Segment Start: Data excerpts

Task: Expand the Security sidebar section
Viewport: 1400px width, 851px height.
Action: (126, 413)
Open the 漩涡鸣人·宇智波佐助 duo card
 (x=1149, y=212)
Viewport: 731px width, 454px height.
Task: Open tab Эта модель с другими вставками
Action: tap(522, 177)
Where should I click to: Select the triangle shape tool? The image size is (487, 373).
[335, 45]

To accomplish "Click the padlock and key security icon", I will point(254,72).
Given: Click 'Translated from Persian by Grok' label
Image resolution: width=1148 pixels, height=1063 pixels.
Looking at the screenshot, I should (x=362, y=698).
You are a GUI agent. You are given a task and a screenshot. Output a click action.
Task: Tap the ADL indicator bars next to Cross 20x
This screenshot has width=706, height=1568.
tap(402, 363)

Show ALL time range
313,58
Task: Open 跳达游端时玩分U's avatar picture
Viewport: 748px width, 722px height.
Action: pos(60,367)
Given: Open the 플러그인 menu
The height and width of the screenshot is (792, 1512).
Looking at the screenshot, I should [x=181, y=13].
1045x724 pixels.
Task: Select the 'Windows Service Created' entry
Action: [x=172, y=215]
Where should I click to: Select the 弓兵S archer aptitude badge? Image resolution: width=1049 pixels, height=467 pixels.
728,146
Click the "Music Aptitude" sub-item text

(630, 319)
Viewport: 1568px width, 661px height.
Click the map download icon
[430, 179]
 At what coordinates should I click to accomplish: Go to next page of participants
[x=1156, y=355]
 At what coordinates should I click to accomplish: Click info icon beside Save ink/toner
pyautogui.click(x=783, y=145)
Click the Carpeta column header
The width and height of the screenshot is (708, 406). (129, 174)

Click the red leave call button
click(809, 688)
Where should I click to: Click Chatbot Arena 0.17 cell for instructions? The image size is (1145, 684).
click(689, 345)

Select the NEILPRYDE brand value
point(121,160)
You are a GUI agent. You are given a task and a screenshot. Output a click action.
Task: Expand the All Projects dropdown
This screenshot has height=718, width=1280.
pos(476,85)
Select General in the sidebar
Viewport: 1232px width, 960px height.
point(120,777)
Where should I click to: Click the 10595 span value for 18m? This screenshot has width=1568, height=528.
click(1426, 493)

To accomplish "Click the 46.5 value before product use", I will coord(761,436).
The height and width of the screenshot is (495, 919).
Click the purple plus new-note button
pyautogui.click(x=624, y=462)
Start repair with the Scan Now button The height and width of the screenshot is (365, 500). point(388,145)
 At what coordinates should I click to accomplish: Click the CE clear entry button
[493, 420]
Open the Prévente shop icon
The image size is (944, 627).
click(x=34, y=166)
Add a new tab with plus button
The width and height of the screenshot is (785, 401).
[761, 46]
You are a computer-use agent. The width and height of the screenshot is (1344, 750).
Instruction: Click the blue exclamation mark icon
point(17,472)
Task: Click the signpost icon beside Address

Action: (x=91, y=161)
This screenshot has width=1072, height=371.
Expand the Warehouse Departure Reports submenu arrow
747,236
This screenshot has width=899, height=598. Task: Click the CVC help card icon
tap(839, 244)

Segment End: Data excerpts

• _Work required_: Beginning with the line that contains "This screenshot has width=899, height=598.", each line of the records above through the last one must be printed word for word.

• _Expected output_:
This screenshot has width=899, height=598. Task: Click the CVC help card icon
tap(839, 244)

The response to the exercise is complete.